Film Exposes Belarusian Firms Supplying Russian Military

Опубликовано: 23 Май 2024

Belarus TenkBelarus continues to provide parts for the tenks used in the Russian war against Ukraine, despite international sanctions. (Photo: BelPol/Youtube/screenshot, License)

Belarus’ exiled political opposition has welcomed revelations from former security officers who defected, and have now presented evidence of Belarusian firms supplying Russia with military components critical to its war against Ukraine.

The evidence was included in a documentary called Weapon Baron, which was released on Sunday by BelPol. The online media organization is made up of former members of Belarus’ military, police and intelligence services.

Belpol obtained documents showing how Belarusian firms have set up companies offshore to dodge sanctions and ship supplies to the Russian Ministry of Defense.

“This proves the regime's ongoing complicity in Russia's aggression,” said opposition leader Sviatlana Tsikhanouskaya in a post on X (formerly Twitter).
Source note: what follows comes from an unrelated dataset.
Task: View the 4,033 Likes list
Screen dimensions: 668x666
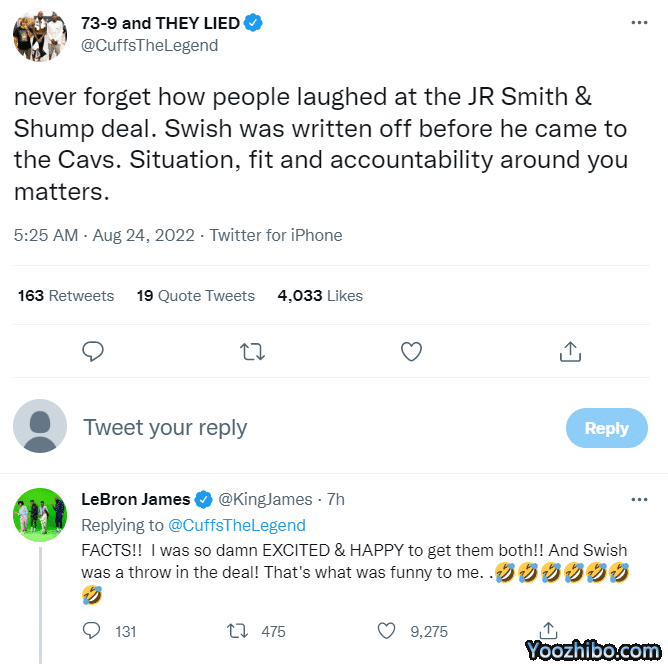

Tsikhanouskaya ran against authoritarian President Alexander Lukashenka in 2020 elections that were largely seen as rigged. The announcement of Lukashenka’s victory sparked the largest protests in Belarus’ history, which were brutally quashed by security forces. Tsikhanouskaya and members of her party fled the country amid the crackdown.

Lukashenka allowed Russia to stage part of its February 2022 invasion from Belarus, sending troops over its border into Ukraine. Lukashenka has since stated that his country would not enter the war, according to the Belarusian state news agency Belta, and even reportedly called for peace talks between Ukraine and Russia.

The Belpol investigation shows that Belarus has also been critical for ensuring that the Russian military had access to important material.

“This documentary is important evidence of Lukashenka’s complicity in the Russian war against Ukraine,” said Franak Viačorka, Tsikhanouskaya’s senior advisor.

“It will help to bring the regime and its perpetrators to account,” he told OCCRP. “Also it can help to close the loopholes in the current sanctions.”

In one segment, the film focuses on SOE Peleng JSC, which is 49 percent owned by the Belarusian state, and Shenzhen 5G High-Tech Innovation Co., Limited, a China-registered firm. The U.S. has sanctioned both companies.

Belpol obtained documents showing how Peleng uses Shenzhen 5G to source materials from China, which it uses to manufacture “panoramic sights” for tanks.

The sights are installed on Russian tanks, providing heightened surveillance capability. Russian tank crews can zero in on Ukrainian targets from five kilometers away, even at night or in poor weather.